Salsa10
D. J. Bernstein

Hash functions and ciphers
# The Salsa10 hash function

Salsa10 is a function from 64-byte strings to 64-byte strings.
This web page discusses how quickly Salsa10 can be computed.
See also
Salsa20.

## Overview

The 64-byte input x to Salsa10
is viewed in little-endian form
as 16 integers
x0, x1, x2, ..., x15 in {0,1,...,2^32-1}.
These 16 integers are fed through 320 invertible modifications,
where each modification changes one integer.
The modifications involve, overall,
- 10 additions of constants modulo 2^32;
- 320 more additions modulo 2^32;
- 80 ``or'' operations;
- 240 ``xor'' operations; and
- 320 constant-distance rotations.

The resulting 16 integers are added
to the original x0, x1, x2, ..., x15 respectively modulo 2^32,
producing, in little-endian form, the 64-byte output Salsa10(x).
The sequence of modifications is defined by the
original Salsa10 specification,
published 2004.11.11 as part of my paper
``Cache-timing attacks on AES.''

The 970 integer operations in Salsa10 take at least 485 CPU cycles
on a CPU limited to 2 integer operations per cycle,
and at least 324 CPU cycles
on a CPU limited to 3 integer operations per cycle.

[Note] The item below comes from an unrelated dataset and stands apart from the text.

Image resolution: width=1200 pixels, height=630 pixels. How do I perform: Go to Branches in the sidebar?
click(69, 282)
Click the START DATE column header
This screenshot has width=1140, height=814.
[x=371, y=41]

## Rounds, half-rounds, lines

The 320 modifications in Salsa10
are grouped into 10 rounds.
Each round consists of 2 half-rounds.
Each half-round consists of 4 parallel lines.
Each line modifies 4 integers independently of the other 12 integers.
Here is a typical line:
x4 ^= (x0 + x12) <<< 6;
x8 ^= (x4 + x0 ) <<< 17;
x12 += (x8 | x4 ) <<< 16;
x0 += (x12 ^ x8 ) <<< 5;

On a typical CPU,
this chain of 12 operations has a latency of at least 12 cycles,
so at least 2 lines must be performed in parallel
to keep up with 2 integer operations per cycle,
and at least 3 lines must be performed in parallel
to keep up with 3 integer operations per cycle.
## Fitting a line into two registers

The typical line shown above can be decomposed into
the following sequence of 17 instructions:
r = x12;
s = x0;
r += s; r <<<= 6;
r ^= x4; x4 = r;
s += r; s <<<= 17;
s ^= x8; x8 = s;
r |= s; r <<<= 16;
r += x12; x12 = r;
s ^= r; s <<<= 5;
x0 += s;

If r, s are registers while x0, x4, x8, x12 are memory locations
then this sequence involves 12 integer operations,
6 loads (4 combined with integer operations),
and 4 stores (1 combined with an integer operation).
On a CPU limited to 3 instructions per cycle,
these 17 instructions take at least 5.66666 cycles.
On a CPU limited to 3 operations per cycle,
these 22 operations take at least 7.33333 cycles.
On a CPU limited to 3 operations per cycle
where a store counts as two operations,
these 26 operations take at least 8.66666 cycles.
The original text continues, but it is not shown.